My son/daughter wants to go to college - what should I expect?
Further education colleges are open to students aged 16 and over. Colleges attract students from all age groups, however, some study programmes are specifically for students aged 16-18 years. With the exception of English and maths GCSEs, a further education college generally offers mainly technical and professional qualifications at a variety of levels. The level at which a student starts a study programme is generally governed by their GCSE results from secondary school.
Your son or daughter need not rule out a university pathway by choosing a technical and professional qualification – a number of level 3 study programmes can provide a route to university.
The main change between school and college is freedom; relaxed rules and dress code. Students are treated more as adults and calling tutors by their first name is common place. There is an emphasis on students taking full responsibility for their learning unlike the full guidance they have been used to in a secondary school environment. Timetables can often include a number of free periods and students may not be expected to attend every day – a college day can be longer than a school day and your son/daughter will have to adjust quickly to ensure that they do not fall behind with their studies.

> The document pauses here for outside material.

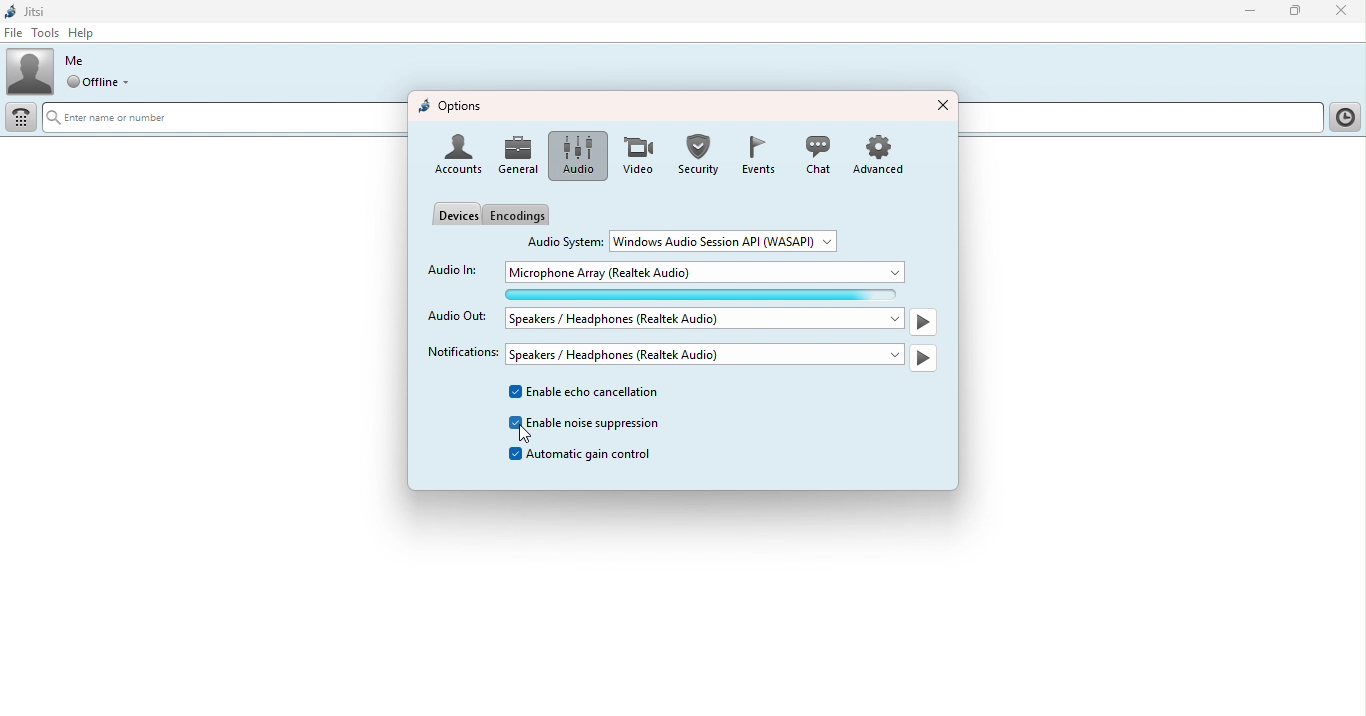  What do you see at coordinates (14, 33) in the screenshot?
I see `File` at bounding box center [14, 33].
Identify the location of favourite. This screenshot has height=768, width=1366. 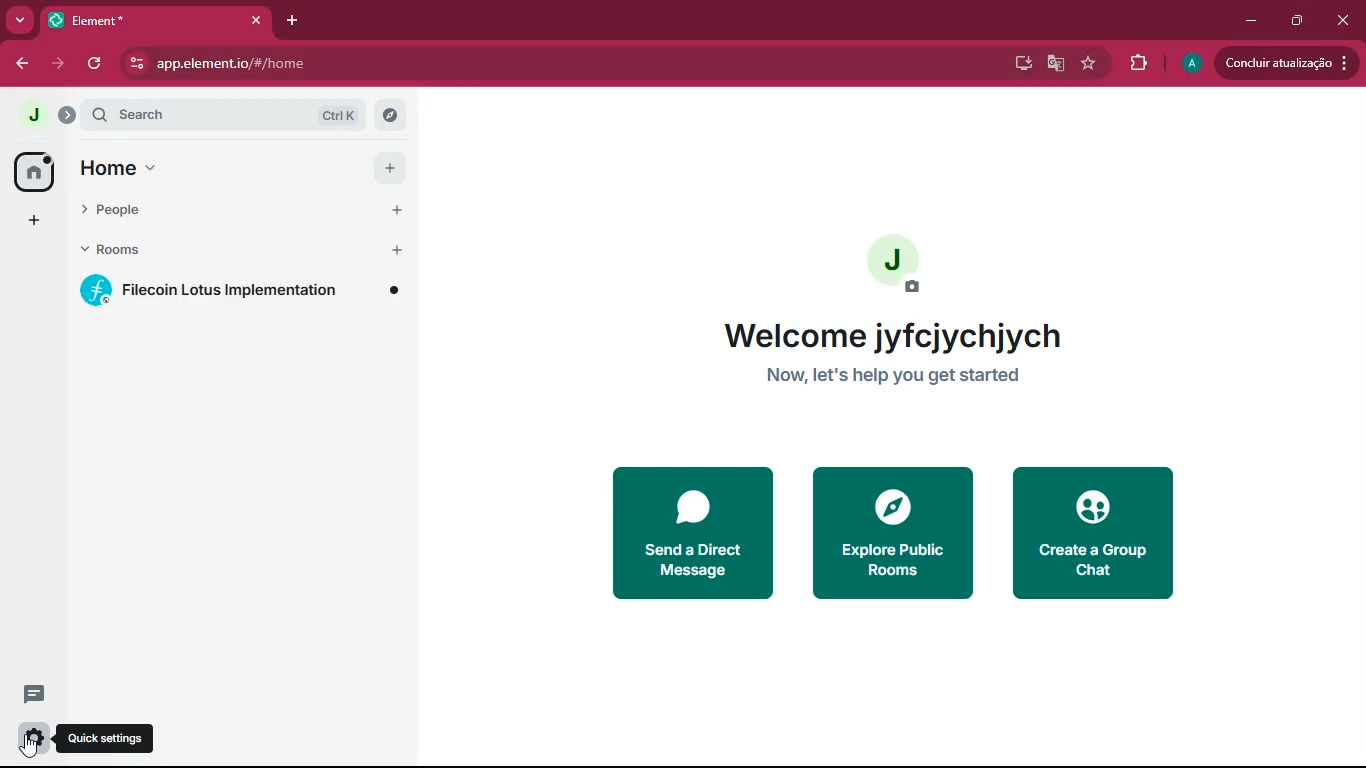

Free time can be used to complete coursework, volunteering or maybe part-time work in order to build upon skills and their experience in the workplace. Colleges specialise in technical and professional subjects and so are equipped with realistic work-like settings such as salons, theatres, kitchens and workshops. These industry specific environments help students gain familiarity with all of the kit and technology commonly used in their chosen industry. Many college tutors have a background within the sector in which they teach, helping to give students an insight into the challenges and realities of the workplace.
Technical and professional study programmes also include compulsory work experience placements. These are opportunities for students to develop the employability skills which employers consistently look for. The placements also give students the chance to ‘road test’ career ideas.
Starting at college can be exciting and nerve-wracking. The important thing to convey to your son/daughter is that everyone feels the same at the start. They are entering a partnership between student and tutor, a willingness to learn and to offer the highest level of commitment to their studies. At college, you are expected to do a large part of your learning on your own. This can include reading and completing assignments and so a work-life balance is very important.
We have high expectations for all of our students to integrate well into our diverse community and for everyone to achieve their goals. College can be some of your child’s best years, encourage them to get the maximum out of their experience. We are here to help, guide, encourage and support every step of their exciting journey towards the start of their prospective careers.